SECONDARY MITOCHONDRIAL DISORDERS
Many other genetic disorders are also associated with abnormal mitochondrial function either as a secondary phenomenon, or because mitochondria play a crucial role in the pathophysiology of the disorder. To date these include three X‐linked conditions (Barth syndrome, sideroblastic anaemia with ataxia, deafness and dystonia DDP1) and a number of autosomal recessive (Friedreich's ataxia, spastic paraparesis SPG4 and SPG13, Wilson's disease) and autosomal dominant conditions (optic atrophy OPA1, hereditary paragangliomas). These disorders will not be considered in this Cochrane review.

CLINICAL MANAGEMENT OF MITOCHONDRIAL DISEASE
There is currently no established treatment for mitochondrial disorders, and the clinical management of individuals is largely supportive. The aims are to provide prognostic and genetic counselling.

Treatments used to modify the underlying disease process fall into three groups: pharmacological and nutritional agents, modification of macronutrient composition in the diet and exercise therapy. A number of different pharmacological treatments and nutritional supplements have been used in individuals with mitochondrial disease, with varying reports of success. These include antioxidants (co‐enzyme Q10, idebenone, vitamin C, vitamin E and menadione), agents that specifically improve lactic acidosis (dichloracetate), agents that correct secondary biochemical deficiencies (carnitine, creatine), respiratory chain co‐factors (nicotinamide, thiamine, riboflavin, succinate, and co‐enzyme Q10), and hormones (growth hormone and corticosteroids) (reviewed in Chinnery 2001). Much of the evidence used to support specific treatments comes from single case reports, but there have been a number of small quasi‐randomised trials and open‐labelled case series. Improvements following dietary modification (for example, a ketogenic diet) and exercise therapy (for example, endurance training) have also been documented in individual cases, and open‐labelled trials.
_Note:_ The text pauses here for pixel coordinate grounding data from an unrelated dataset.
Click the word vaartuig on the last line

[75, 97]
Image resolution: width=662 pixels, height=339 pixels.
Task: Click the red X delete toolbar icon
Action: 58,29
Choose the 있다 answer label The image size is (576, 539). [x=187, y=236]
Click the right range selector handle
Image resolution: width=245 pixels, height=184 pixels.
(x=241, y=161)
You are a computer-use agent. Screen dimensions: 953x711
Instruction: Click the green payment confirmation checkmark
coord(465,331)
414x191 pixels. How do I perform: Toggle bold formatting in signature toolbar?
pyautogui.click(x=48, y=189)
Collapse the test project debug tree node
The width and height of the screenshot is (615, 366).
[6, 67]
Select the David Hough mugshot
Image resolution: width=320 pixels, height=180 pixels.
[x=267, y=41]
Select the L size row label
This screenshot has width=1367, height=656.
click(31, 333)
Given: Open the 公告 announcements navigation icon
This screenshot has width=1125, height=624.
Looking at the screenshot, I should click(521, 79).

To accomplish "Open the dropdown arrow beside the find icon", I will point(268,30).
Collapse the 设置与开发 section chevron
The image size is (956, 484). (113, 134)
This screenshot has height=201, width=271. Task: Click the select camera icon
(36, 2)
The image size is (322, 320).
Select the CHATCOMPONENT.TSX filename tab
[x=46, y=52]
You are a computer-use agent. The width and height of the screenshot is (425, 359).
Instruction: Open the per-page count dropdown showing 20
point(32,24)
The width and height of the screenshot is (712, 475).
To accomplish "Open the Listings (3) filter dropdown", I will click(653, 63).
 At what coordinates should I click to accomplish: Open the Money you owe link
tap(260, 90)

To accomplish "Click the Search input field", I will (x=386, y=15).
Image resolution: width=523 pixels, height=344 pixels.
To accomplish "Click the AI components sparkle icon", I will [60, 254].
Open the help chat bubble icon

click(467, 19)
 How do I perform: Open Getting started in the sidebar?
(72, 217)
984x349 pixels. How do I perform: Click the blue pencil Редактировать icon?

Assessing the efficacy of treatment is difficult for a number of reasons. First, the complex and variable phenotypes make it difficult to compare two or more individuals. Second, many mitochondrial disorders affect multiple organ systems which are difficult to compare (for example, it is difficult to compare an improvement in diabetic control with a reduction in seizure frequency). Thirdly, there is a lack of natural history data on individuals with mitochondrial disease. Finally, and partly because of these problems, there is no recognised disease rating scale for mitochondrial disorders to aid a comparison between different groups of individuals subjected to different treatments.

NOVEL TREATMENT STRATEGIES
A number of groups are developing treatments that act on the genetic level, but it is unlikely that these will be available for individuals in the near future (Taylor 2000; Chinnery 2001) . The aim of this review is to critically appraise the available evidence from randomised controlled trials for currently available treatments for individuals with mitochondrial disorders with peripheral neurological features.